--- What the task asks ---
Once the line with "This screenshot has height=151, width=206." is reached, output it and every line after it, exactly, through the end of the records below. Pictures are skipped.

[Saved data entries]
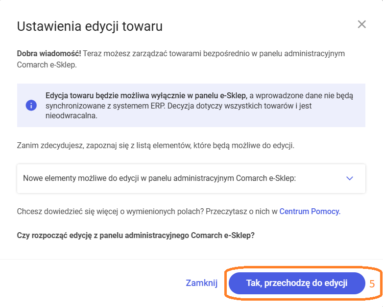Viewport: 383px width, 307px height.
Task: Click the 'Zanim zdecydujesz, zapoznaj się' sentence
Action: coord(156,146)
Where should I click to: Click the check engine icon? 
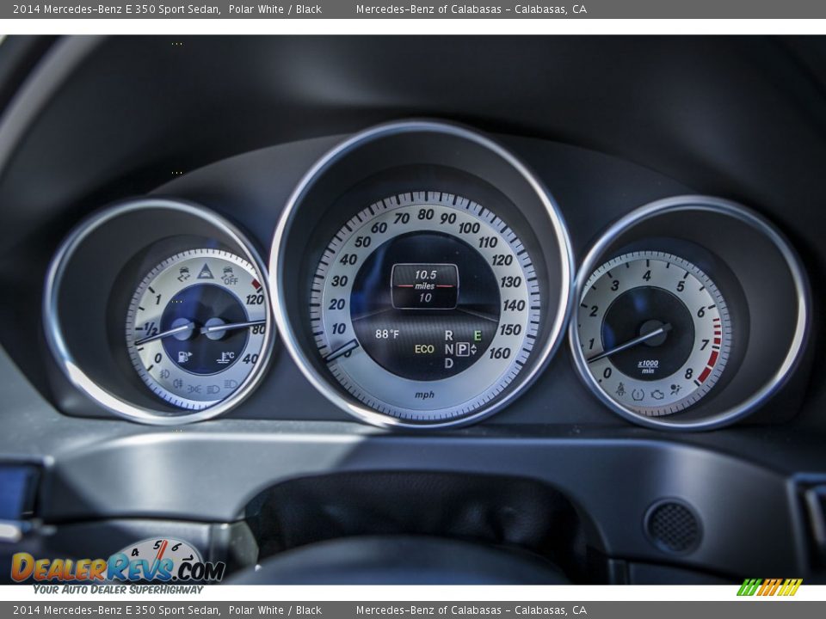[x=656, y=395]
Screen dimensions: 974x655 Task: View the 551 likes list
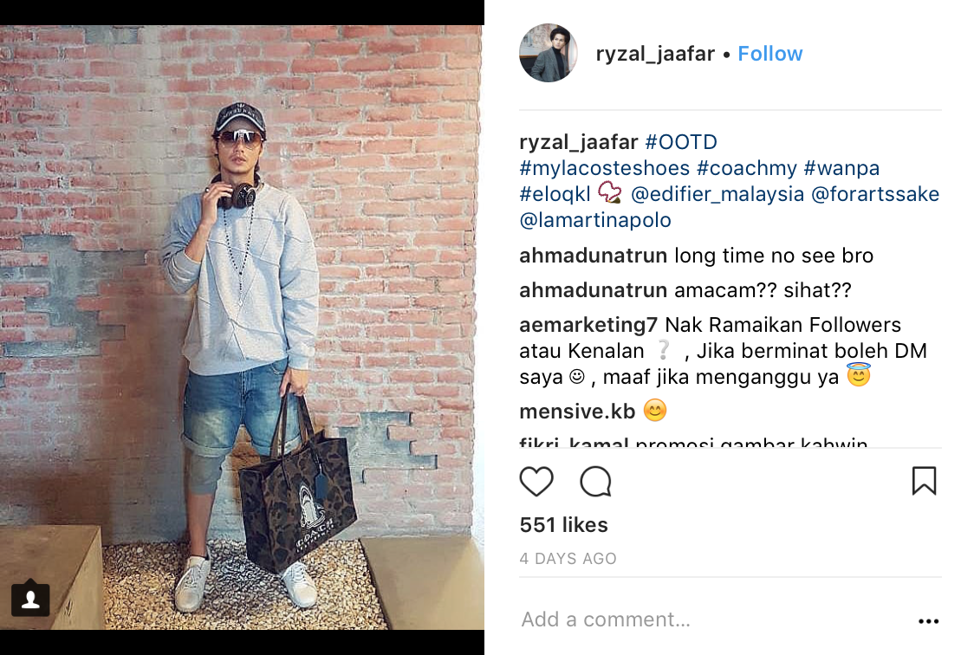(563, 525)
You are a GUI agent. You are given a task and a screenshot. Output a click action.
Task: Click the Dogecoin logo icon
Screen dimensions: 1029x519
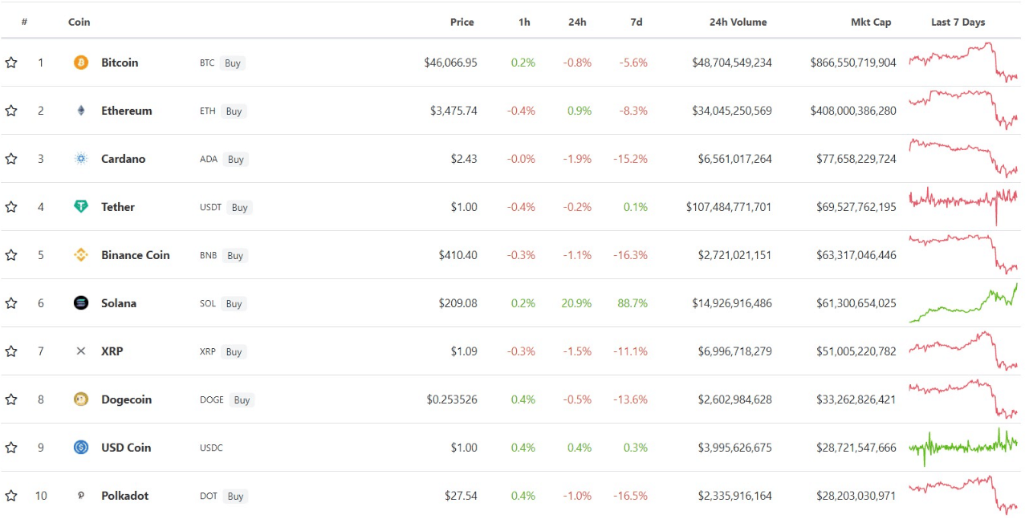click(x=80, y=399)
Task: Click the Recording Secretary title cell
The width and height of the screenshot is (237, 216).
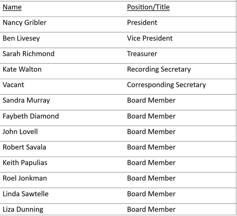Action: pos(159,69)
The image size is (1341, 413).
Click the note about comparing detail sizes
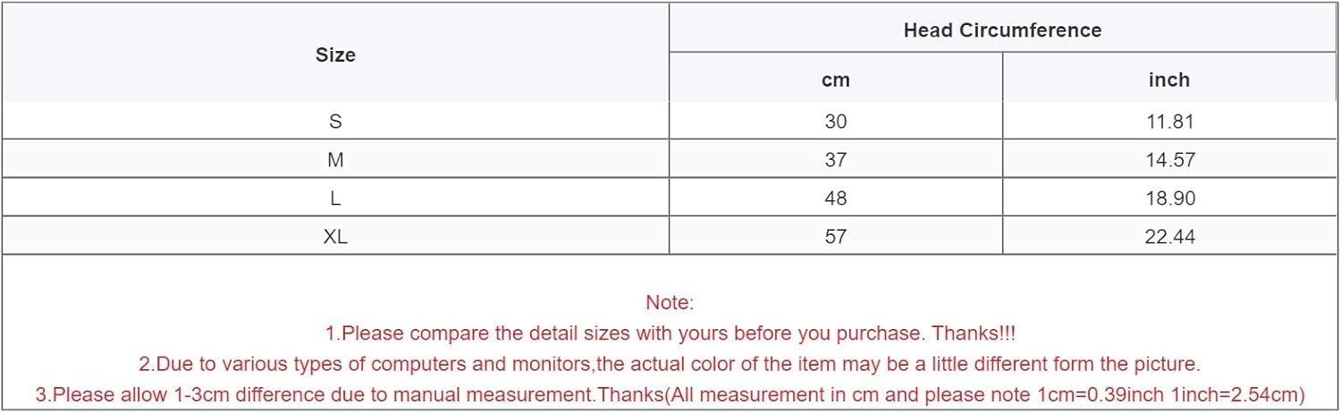pyautogui.click(x=670, y=333)
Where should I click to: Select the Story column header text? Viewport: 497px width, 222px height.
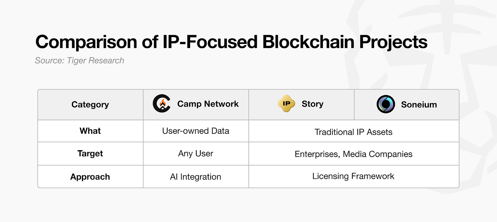(312, 104)
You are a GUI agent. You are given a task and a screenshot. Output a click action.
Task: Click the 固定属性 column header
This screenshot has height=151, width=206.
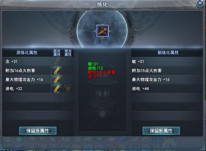coord(57,53)
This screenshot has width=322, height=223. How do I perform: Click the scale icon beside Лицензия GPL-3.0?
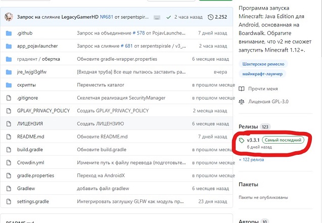pos(241,101)
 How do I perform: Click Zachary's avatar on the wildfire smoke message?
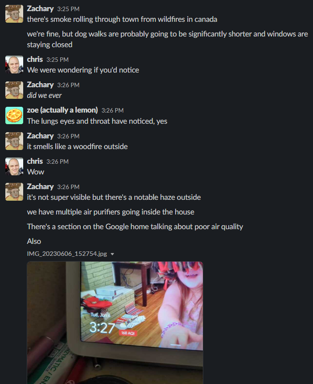click(14, 14)
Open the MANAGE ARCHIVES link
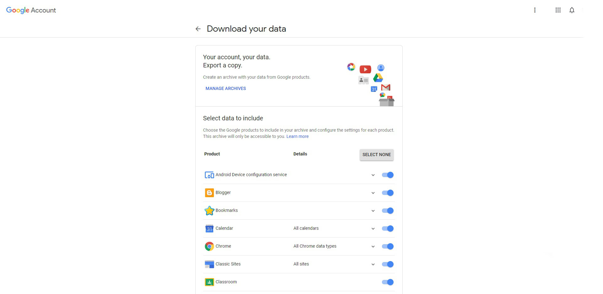This screenshot has width=603, height=294. (225, 88)
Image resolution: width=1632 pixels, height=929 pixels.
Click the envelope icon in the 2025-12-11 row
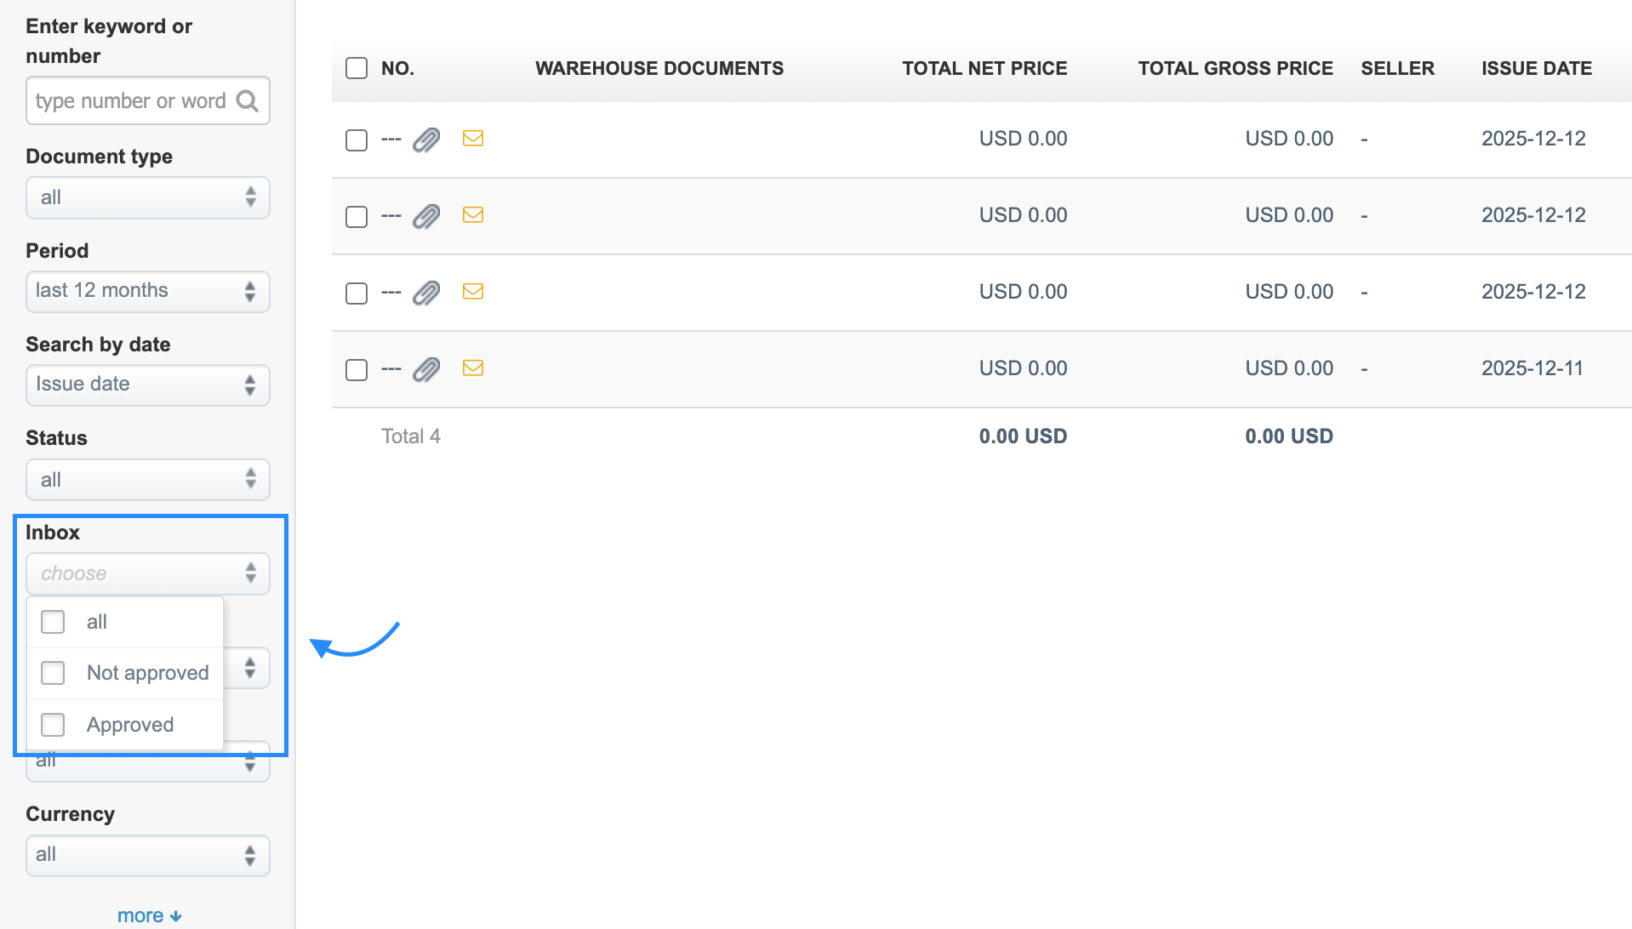(473, 368)
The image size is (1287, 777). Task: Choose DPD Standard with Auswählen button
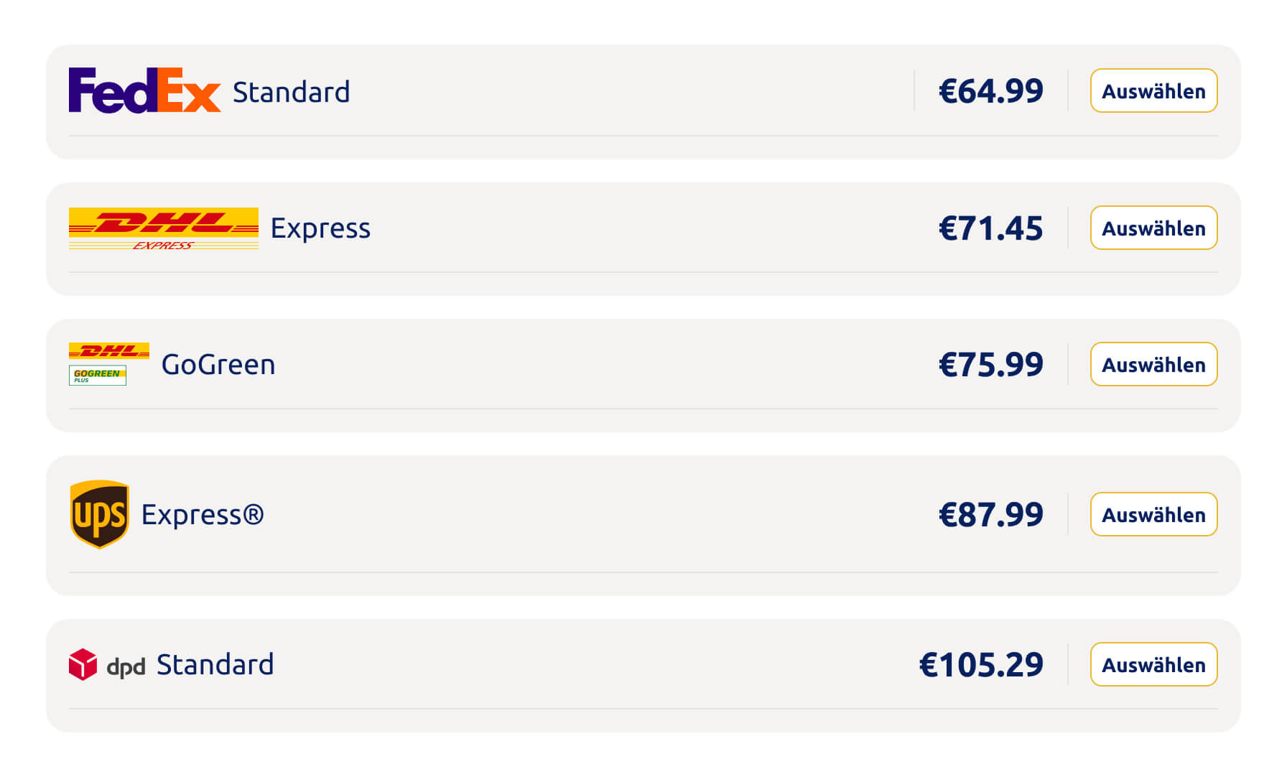coord(1153,665)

--- Task output ---
This screenshot has height=151, width=206.
coord(57,53)
This screenshot has width=322, height=223. How do I perform: Click the scale icon beside Лицензия GPL-3.0?
pos(241,101)
 How do I perform: Click Zachary's avatar on the wildfire smoke message?
click(14, 14)
Open the MANAGE ARCHIVES link
This screenshot has width=603, height=294. (225, 88)
Image resolution: width=1632 pixels, height=929 pixels.
Click the envelope icon in the 2025-12-11 row
(473, 368)
The image size is (1287, 777). Task: Choose DPD Standard with Auswählen button
coord(1153,665)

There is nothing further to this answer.